Yes, if you're storing int values and then re-retrieving those same int values later then it doesn't matter how they're stored underneath (e.g., big/little endian).
For example, suppose you define
int a = 0xaabbccdd;
On a little endian system this will be stored as 0xdd 0xcc 0xbb 0xaa in memory. On a big endian system this will be stored as 0xaa 0xbb 0xcc 0xdd. However, when you view this memory as an int it will always be viewed as 0xaabbccdd. Now, if you viewed sub-portions of the original memory (e.g., a sub portion of the int value in memory) endianness would come into play. For example, suppose you only read the first two bytes from the memory location where the int is stored:
int *ptr = &a;
short firstTwoBytesInMemory = *(short*)ptr;
The value of firstTwoBytesInMemory will be 0xccdd on a little endian system, and 0xaabb on a big endian system.

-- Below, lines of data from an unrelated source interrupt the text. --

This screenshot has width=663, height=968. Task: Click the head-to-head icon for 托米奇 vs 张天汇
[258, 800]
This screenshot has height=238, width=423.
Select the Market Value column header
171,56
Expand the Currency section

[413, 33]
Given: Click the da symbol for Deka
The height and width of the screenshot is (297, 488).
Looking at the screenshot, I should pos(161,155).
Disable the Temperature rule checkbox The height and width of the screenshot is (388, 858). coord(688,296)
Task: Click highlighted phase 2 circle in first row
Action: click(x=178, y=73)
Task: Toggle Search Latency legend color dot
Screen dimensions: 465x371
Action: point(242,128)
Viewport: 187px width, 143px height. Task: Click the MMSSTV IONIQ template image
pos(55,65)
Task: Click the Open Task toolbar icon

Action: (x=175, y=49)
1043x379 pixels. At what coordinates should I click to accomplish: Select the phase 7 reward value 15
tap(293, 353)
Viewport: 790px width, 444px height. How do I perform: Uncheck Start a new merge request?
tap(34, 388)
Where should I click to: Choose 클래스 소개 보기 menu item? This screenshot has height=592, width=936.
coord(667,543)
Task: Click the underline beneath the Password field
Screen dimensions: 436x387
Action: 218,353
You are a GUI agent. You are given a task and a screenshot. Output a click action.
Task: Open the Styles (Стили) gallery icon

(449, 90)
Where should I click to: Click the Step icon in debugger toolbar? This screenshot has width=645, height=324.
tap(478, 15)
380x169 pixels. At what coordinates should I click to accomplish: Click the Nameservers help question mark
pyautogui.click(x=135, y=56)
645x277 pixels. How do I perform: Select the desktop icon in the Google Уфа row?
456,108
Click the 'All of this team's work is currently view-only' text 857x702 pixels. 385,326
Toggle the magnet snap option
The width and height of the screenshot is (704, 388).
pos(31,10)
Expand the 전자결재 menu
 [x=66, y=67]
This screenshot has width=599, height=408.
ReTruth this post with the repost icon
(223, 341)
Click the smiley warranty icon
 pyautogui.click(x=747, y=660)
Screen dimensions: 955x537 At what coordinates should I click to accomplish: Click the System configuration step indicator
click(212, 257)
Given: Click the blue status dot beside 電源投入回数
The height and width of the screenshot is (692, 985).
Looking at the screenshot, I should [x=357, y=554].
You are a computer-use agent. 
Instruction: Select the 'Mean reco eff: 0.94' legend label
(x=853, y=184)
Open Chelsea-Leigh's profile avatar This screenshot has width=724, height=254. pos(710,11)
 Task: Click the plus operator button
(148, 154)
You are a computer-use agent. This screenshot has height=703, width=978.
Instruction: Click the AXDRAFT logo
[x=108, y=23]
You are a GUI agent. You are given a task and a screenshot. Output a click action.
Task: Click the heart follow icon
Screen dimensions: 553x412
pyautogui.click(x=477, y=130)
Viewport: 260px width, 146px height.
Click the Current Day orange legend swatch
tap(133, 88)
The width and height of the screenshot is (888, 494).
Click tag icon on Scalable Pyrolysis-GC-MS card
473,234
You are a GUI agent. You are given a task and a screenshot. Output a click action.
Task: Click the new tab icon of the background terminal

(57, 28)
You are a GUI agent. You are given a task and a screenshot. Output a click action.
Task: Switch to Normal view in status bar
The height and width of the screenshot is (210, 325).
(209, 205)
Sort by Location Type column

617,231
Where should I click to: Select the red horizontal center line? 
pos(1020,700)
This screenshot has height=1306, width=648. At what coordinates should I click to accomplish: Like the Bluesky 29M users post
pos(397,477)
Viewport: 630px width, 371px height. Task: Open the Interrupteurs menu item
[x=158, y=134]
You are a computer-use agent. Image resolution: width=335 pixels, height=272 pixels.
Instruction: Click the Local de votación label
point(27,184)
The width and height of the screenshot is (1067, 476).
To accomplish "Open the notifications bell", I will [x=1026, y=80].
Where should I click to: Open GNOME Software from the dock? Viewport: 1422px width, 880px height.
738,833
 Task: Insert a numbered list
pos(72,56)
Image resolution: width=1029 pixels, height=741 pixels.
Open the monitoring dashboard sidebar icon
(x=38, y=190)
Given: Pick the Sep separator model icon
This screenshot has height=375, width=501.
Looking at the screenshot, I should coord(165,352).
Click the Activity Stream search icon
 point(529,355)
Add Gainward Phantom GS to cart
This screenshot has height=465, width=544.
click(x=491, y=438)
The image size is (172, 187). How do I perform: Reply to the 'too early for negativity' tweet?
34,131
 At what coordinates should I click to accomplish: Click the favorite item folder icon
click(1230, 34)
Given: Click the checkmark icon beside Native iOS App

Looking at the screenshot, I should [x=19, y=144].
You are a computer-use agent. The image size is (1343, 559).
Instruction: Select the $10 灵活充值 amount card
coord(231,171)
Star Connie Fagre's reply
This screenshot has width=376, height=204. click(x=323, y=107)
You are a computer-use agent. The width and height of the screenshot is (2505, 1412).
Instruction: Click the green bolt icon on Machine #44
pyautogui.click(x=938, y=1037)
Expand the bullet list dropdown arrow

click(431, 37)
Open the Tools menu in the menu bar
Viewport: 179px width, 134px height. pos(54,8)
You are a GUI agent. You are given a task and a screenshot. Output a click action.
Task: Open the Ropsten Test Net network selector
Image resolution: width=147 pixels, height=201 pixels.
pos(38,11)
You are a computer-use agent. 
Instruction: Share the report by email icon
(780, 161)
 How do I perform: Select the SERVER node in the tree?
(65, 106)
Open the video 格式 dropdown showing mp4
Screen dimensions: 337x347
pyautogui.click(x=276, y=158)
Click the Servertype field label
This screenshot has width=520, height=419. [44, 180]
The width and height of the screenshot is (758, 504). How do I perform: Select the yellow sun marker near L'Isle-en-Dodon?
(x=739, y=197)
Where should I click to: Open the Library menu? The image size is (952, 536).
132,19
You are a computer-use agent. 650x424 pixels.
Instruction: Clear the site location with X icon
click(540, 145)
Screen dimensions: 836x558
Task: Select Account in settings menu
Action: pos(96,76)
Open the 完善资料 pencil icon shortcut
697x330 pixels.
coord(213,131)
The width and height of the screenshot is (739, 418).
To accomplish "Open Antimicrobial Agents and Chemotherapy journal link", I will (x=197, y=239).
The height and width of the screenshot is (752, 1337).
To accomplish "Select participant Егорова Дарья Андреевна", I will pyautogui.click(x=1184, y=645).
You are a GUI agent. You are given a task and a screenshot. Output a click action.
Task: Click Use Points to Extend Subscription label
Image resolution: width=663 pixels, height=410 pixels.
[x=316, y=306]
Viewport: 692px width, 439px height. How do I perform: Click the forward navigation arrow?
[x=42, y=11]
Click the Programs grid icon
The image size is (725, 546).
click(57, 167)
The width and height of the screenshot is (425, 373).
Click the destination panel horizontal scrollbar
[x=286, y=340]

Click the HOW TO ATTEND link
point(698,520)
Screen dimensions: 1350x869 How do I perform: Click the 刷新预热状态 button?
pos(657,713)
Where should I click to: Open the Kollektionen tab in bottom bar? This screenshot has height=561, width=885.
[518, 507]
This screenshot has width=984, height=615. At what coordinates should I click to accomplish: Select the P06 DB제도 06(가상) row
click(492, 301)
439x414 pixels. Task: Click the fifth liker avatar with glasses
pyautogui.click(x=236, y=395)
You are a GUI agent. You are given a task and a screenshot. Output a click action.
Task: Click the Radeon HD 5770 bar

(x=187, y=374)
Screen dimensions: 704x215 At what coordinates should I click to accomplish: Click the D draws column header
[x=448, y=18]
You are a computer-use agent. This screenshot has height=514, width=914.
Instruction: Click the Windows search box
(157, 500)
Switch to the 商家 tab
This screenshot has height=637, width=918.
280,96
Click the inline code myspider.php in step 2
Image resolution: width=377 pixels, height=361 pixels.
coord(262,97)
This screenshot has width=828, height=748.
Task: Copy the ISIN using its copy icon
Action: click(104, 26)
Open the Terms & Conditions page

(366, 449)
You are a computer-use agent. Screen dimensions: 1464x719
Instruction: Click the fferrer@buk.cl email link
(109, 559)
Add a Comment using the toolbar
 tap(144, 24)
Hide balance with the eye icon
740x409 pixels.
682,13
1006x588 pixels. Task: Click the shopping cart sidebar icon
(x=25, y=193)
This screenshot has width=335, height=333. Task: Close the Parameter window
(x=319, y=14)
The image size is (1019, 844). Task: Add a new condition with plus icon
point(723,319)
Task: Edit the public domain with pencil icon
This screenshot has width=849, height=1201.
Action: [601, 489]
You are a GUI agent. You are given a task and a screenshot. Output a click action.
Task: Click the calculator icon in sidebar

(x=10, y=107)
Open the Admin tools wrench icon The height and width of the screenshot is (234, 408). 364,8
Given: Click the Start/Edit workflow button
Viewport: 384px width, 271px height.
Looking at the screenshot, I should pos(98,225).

To extend this further, structs are essentially collections of primitive types (e.g., bytes, ints, pointers to other things, etc.). These primitive types are usually laid out in memory contiguously (with some exceptions for alignment, etc). So the same rules that apply to the int/short example above apply to collections of primitive types (e.g., structs).
If you start accessing sub-portions of variables then the endianness of the architecture will matter, but if you always deal with things in their correct types (e.g., int, double, etc.) in their entirety the way things are stored underneath should be transparent.